- Born: Katrina Belamide December 8, 1969 (age 56)
- Occupations: Singer, songwriter, producer
- Years active: 1991–present
- Website: www.trinabelamide.com

= Trina Belamide =

Filipino songwriter and record producer

Katrina "Trina" Belamide is a Filipino songwriter and record producer. According to the Manila Times she has written songs for most of the Philippines' top recording artists.

==Career==
Belamide began taking piano lessons at age 8 and started writing songs at 15. In high school and college, she was active in glee clubs as both a singer and songwriter. She said that this exposed her to a wider range of music and helped her make her first contacts in the music industry. She graduated from Ateneo College in 1990 and worked as an advertising copywriter for a short time before deciding to devote her full time to songwriting.

Belamide's professional career in music began in 1991, a year after her graduation in Ateneo, when Joey Albert recorded one of her songs after her friend Moy Ortiz of The Company asked her to submit songs for the said artist.

In 1995, Belamide's song "Tell the World of His Love" won the top prize in the search for the theme song for the 1995 World Youth Day to celebrate the visit of the Pope John Paul II to the Philippines.

In 1996 her song "Shine" won second place in the Metro Manila Popular Music Festival originally performed by Ima Castro, and performed by Sweet Plantado in the Metropop live performances. In 2005 the song again became a hit in the Philippines as sung by Regine Velasquez.

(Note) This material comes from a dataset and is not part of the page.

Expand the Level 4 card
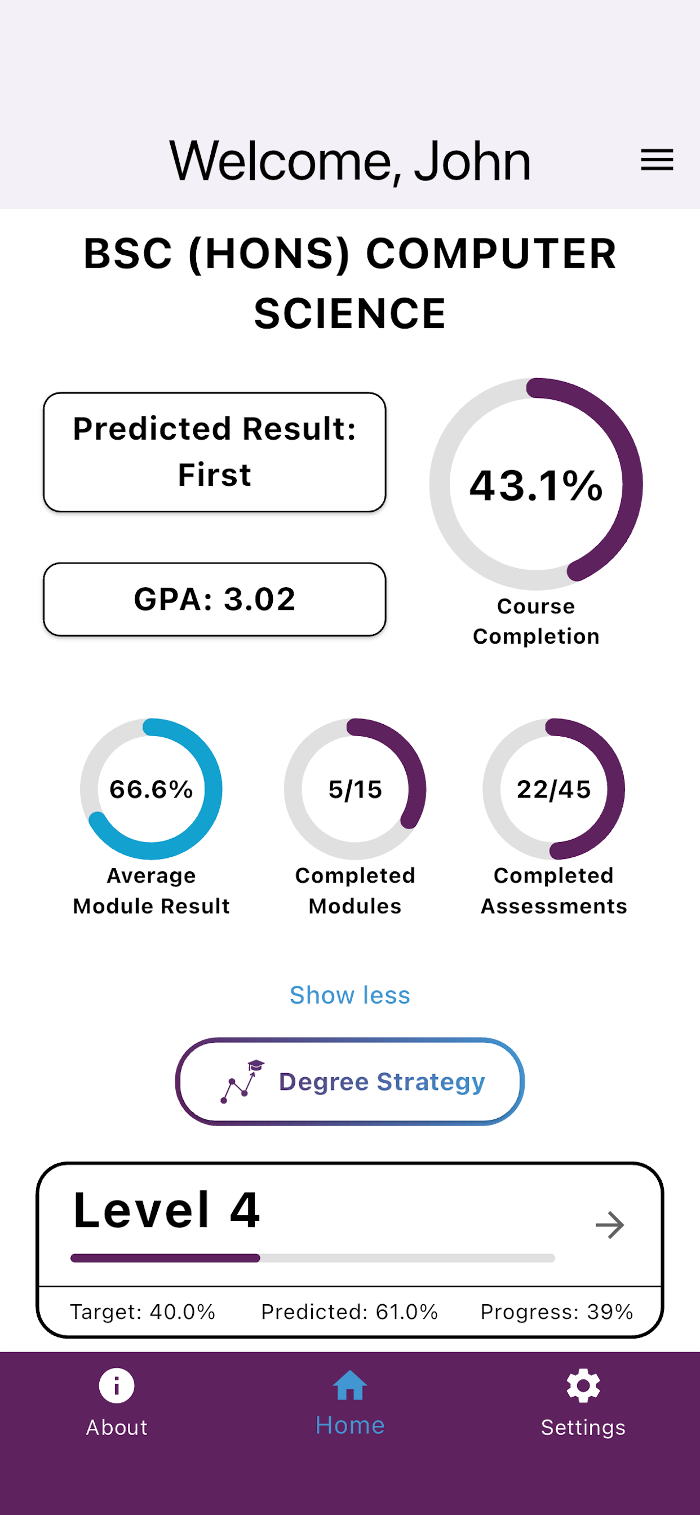700x1515 pixels. pyautogui.click(x=350, y=1250)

In 2021, the song was performed by Morissette on the song's 25th anniversary, with arrangements by Filipino-American music producer Troy Laureta.

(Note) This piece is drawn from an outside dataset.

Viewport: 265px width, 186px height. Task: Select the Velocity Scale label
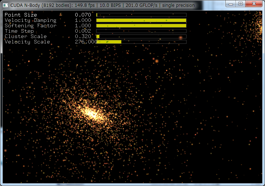27,42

In 1999 she won second place in the USA Songwriting Competition held in Fort Lauderdale, Florida.

In 2001 she produced the album Pagbabago, named in honor of the Pagbabago@Pilipinas group which called for social and political reform in the Philippines. She wrote 8 of its 12 songs, which were performed by various artists. Most of the songs expressed the theme of personal responsibility.

In 2005 the restaurant chain Jollibee commissioned her to write a Christmas song for its annual book and toy drive. The song, “Maligaya at MaAga and Pasko”, was recorded by Aga Muhlach, Donna Cruz-Larrazabal, Sarah Geronimo, and Mark Bautista, who donated their services to help the cause. In 2008 she wrote the theme song for the Global Peace Festival, "Where Peace Begins.".

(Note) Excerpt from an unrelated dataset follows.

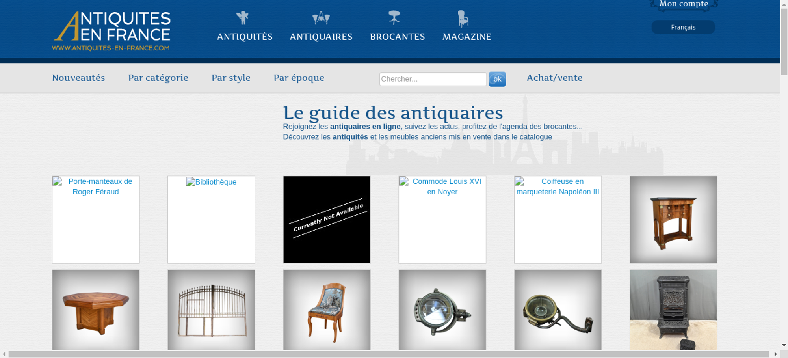Open the Mon compte link
The width and height of the screenshot is (788, 358).
[684, 4]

Belamide has written many commercial jingles. She is also a pioneer of the recent trend in the Philippines where couples commission a theme song for their wedding. Her website features a "Song Shop" in which she offers to custom write songs for weddings, gifts, and organizational theme songs.

As of 2017, she is under Star Songs, the publishing division of Star Music.

==Selected works ==
- Dessa:
  - No Less (entry for Asia Song Festival 1999)
- Dianne dela Fuente:
  - Para Sa ‘Yo (Himig Handog sa Bayaning Pilipino 2000)
- Geneva Cruz:
  - No Other Man (Metropop 1998)
- Ima Castro:
  - Shine (Metropop 1996)
- Isay Alvarez:
  - Bagong Mundo (for Johnson & Johnson)
- Jeff Arcilla and Raquel Mangaliag:
  - Tell the World of His Love (for World Youth Day 1995)
- Noisy Neighbors:
  - Life Power (Philippine National Red Cross Songwriting Contest 1999)
- Regine Velasquez:
  - You've Made Me Stronger
  - Sabihin Mo Lang (from the movie soundtrack of “Kailangan Ko’y Ikaw” (Kailangan Ko Ikaw))
- Roselle Nava:
  - Kung Saan May Pangarap (from Ang TV Movie Soundtrack)
- South Border:
  - Walk With Good – co-written by Jay Durias
- Christian Bautista:
  - To Have And To Hold (Claudine Barreto and Raymart Santiago's wedding song)
- The Company:
  - Now That I Have You
- Toni Gonzaga:
  - Doon (theme song of the drama series “Ikaw Sa Puso Ko”)
- Vanna Vanna:
  - Do You (Metropop 1997)
- Radio Veritas anchors
  - Let The Truth Be Known (Veritas846 40th Anniversary Theme Song 2009)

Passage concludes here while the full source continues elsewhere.